** PROBLEM **
Rescale the lines from the one containing "Image resolution: width=779" through the one containing "The image size": write them out again, requests included, with every answer coordinate multiplied by 0.8 and rounded to a whole number, halves up. Leave the pictures out.

** TASK DATA **
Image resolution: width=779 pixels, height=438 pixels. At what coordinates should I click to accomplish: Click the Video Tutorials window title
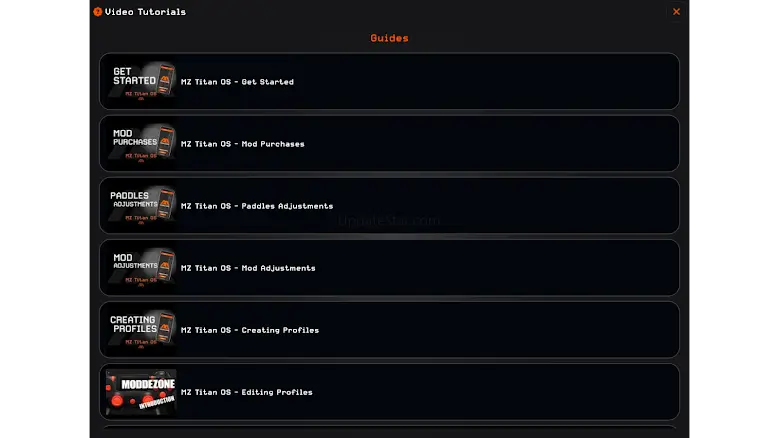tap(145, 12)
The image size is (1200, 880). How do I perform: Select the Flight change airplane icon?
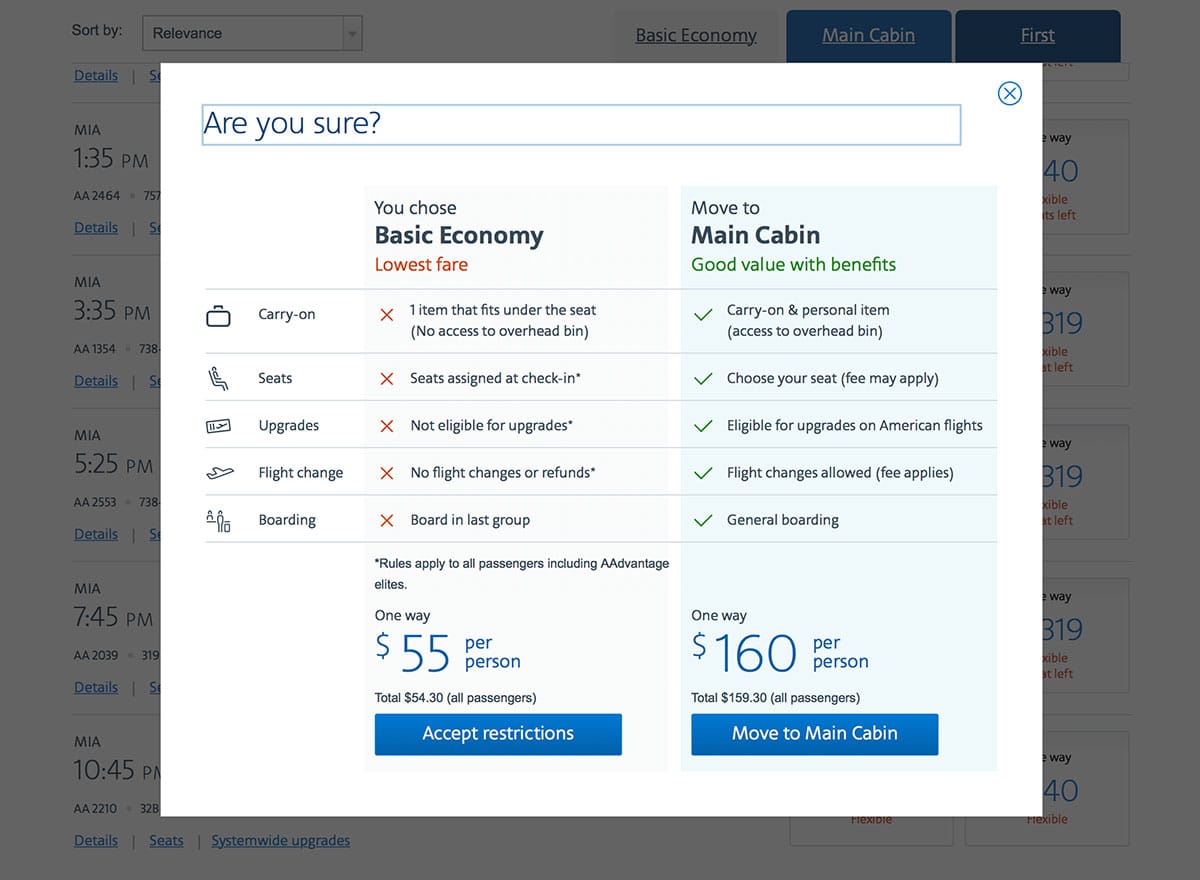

==

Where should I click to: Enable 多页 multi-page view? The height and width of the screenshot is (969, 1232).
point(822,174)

--

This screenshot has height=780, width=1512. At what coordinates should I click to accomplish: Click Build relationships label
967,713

** CORRECT OUTPUT **
Image resolution: width=779 pixels, height=438 pixels. At what coordinates should I click to accomplish: Click the Video Tutorials window title
tap(116, 10)
The image size is (1200, 880). How do I perform: Select the Flight change airplane icon?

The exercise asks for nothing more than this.